WHAT YOU WILL DO: Please reproduce all of the data below exactly, leaving each picture out.

Records from a data source:
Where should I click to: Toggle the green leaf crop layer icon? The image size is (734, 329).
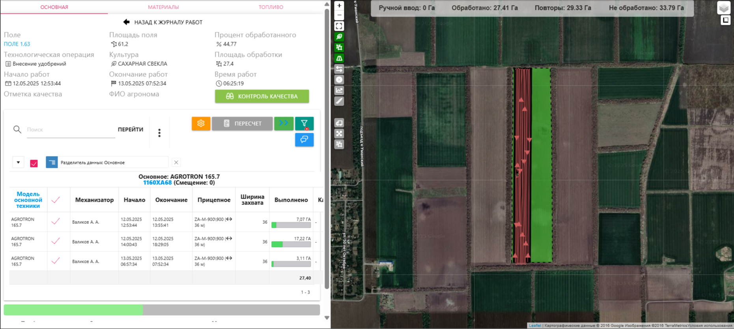pyautogui.click(x=339, y=37)
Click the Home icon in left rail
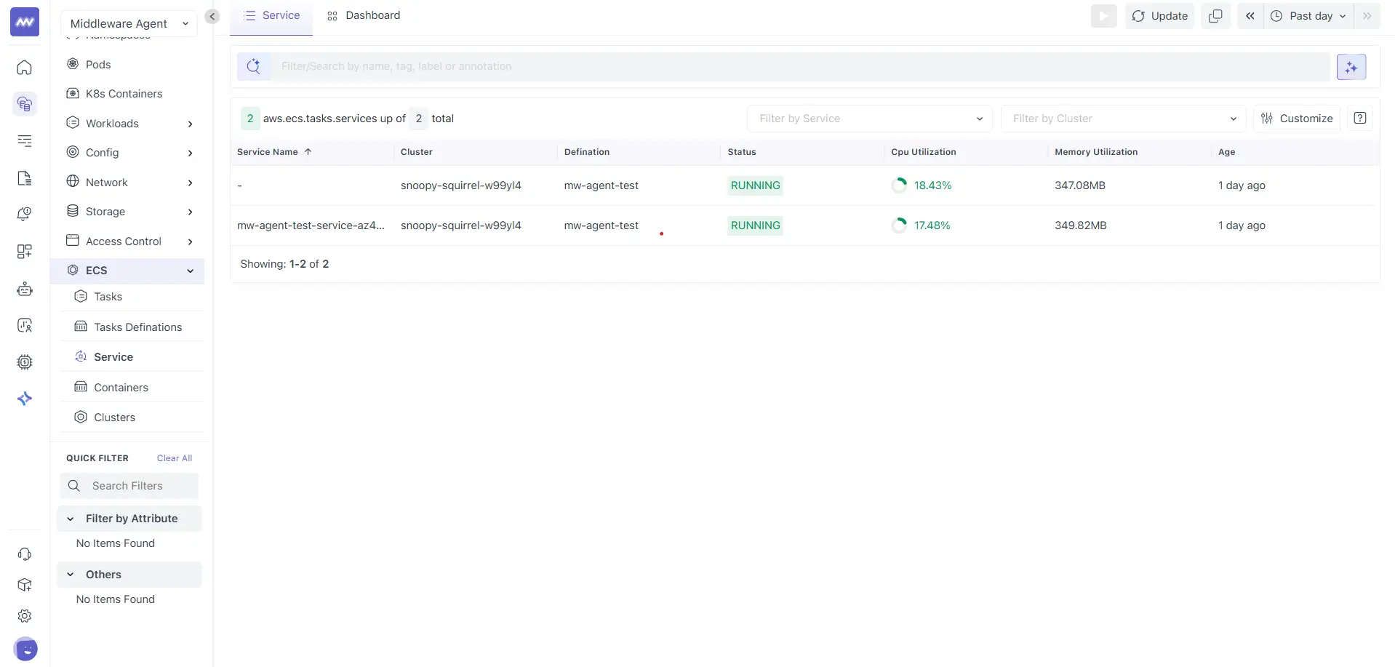The width and height of the screenshot is (1395, 667). click(x=25, y=68)
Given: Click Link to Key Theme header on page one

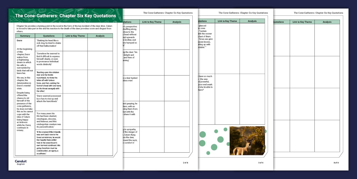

SOLUTION FOR THIS PROBLEM:
Where should I click to: Toggle the green leaf crop layer icon? The image size is (734, 329).
pyautogui.click(x=339, y=37)
Click the Home icon in left rail
The width and height of the screenshot is (1395, 667). click(x=25, y=68)
Given: Click Link to Key Theme header on page one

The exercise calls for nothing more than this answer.